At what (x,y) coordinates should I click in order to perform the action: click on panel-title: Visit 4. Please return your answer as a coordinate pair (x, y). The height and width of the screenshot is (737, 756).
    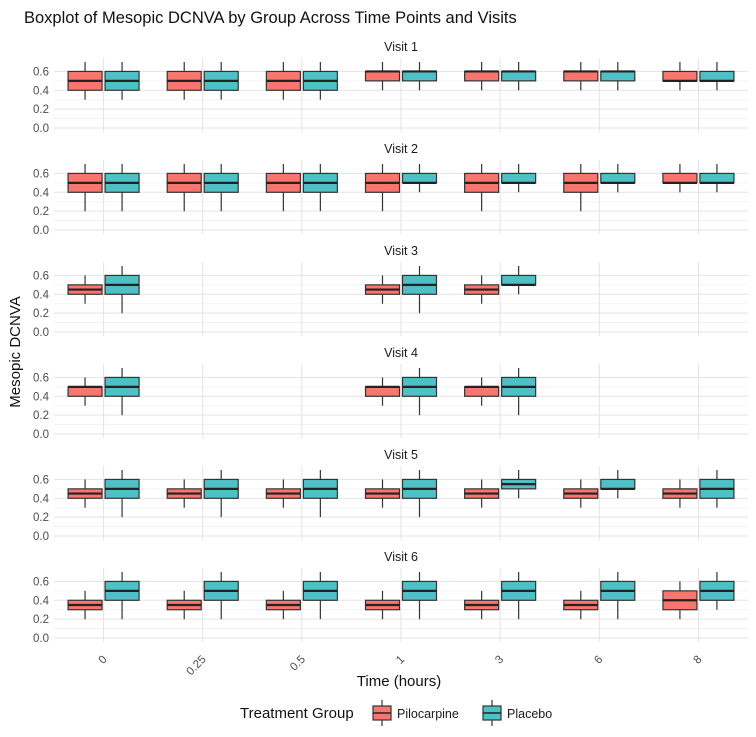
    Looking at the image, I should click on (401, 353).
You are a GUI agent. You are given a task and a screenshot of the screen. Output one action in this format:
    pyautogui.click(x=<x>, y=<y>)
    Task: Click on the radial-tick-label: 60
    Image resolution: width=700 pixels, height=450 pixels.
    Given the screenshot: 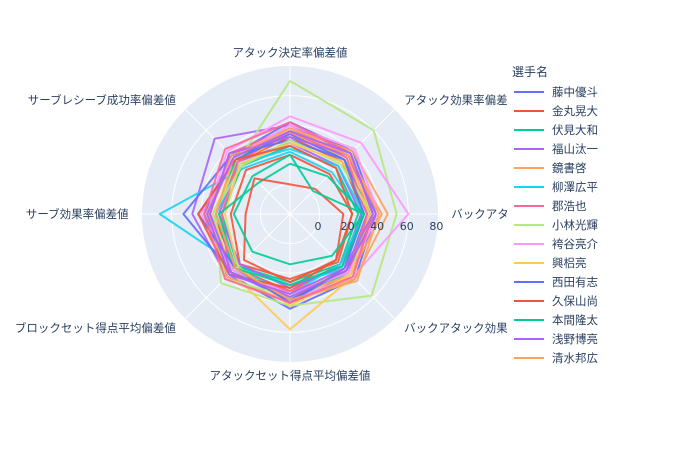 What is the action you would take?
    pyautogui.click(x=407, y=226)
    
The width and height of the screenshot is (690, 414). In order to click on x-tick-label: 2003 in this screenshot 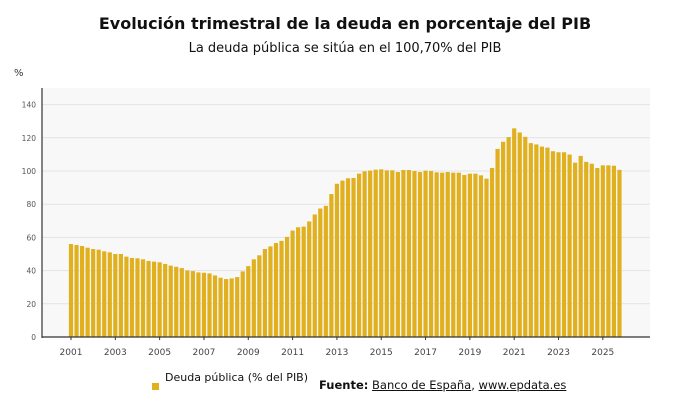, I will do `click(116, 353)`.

######

Swap "screenshot" for "screen image" in the lines from the start of the records up to and including the line with "Looking at the", changing nothing else, and leave the pictures out of your answer.

At what (x,y) coordinates should I click in order to perform the action: click on panel-title: Visit 4. Please return your answer as a coordinate pair (x, y). The height and width of the screen image is (737, 756).
    Looking at the image, I should click on (401, 353).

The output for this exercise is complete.